We're using stock Ubuntu cloud images w/CloudInit so everything that runs on
Portal will run anywhere Linux VMs run. Once there are some standards for
importing/exporting data we're going to make that a one-click operation. Users
can already download all of their data and completely wipe all remote copies.

The original promise of the internet was that we would all control our own
domain names. Instead we ended up @gmail.com facebook.com, and twitter.com.
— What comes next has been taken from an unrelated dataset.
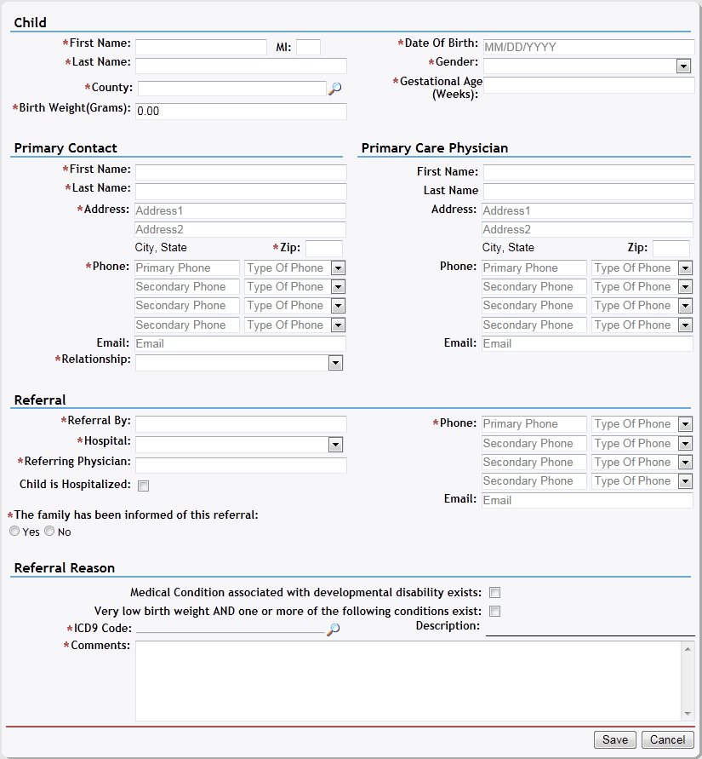Click the County search magnifier icon
The image size is (702, 759).
coord(334,88)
We
can fix this for less than $10/user/mo now.

------
nosuchthing
Somewhat relevant, the Open Mustard Seed project;

    
    
      The Open Mustard Seed (OMS) project is an open-source framework
       for developing and deploying web apps in a secure, 
      user-centric personal cloud. The framework provides a 
      stack of core technologies that work together to provide 
      a high level of security and ease of use when sharing and 
      collecting personal and environmental data, controlling 
      web-enabled devices, and engaging with others to 
      aggregate information and view the results of applied 
      computation via protected services.
    

[https://docs.openmustardseed.org/](https://docs.openmustardseed.org/)

[https://github.com/IDCubed/oms-docs](https://github.com/IDCubed/oms-docs)

[http://p2pfoundation.net/Open_Mustard_Seed](http://p2pfoundation.net/Open_Mustard_Seed)

------
staunch
HTTP, SMTP, and XMPP are already functionally decentralized. We still need
decentralized protocols for web search, tweeting, social networking, VoIP, and
a bunch of other things.

In a world where every person runs their own cloud server, all we really need
to do is install the same apps as each other. Apps can just invent their own
(open) protocols and other developers can make apps that interoperate.
Standards can emerge naturally over time.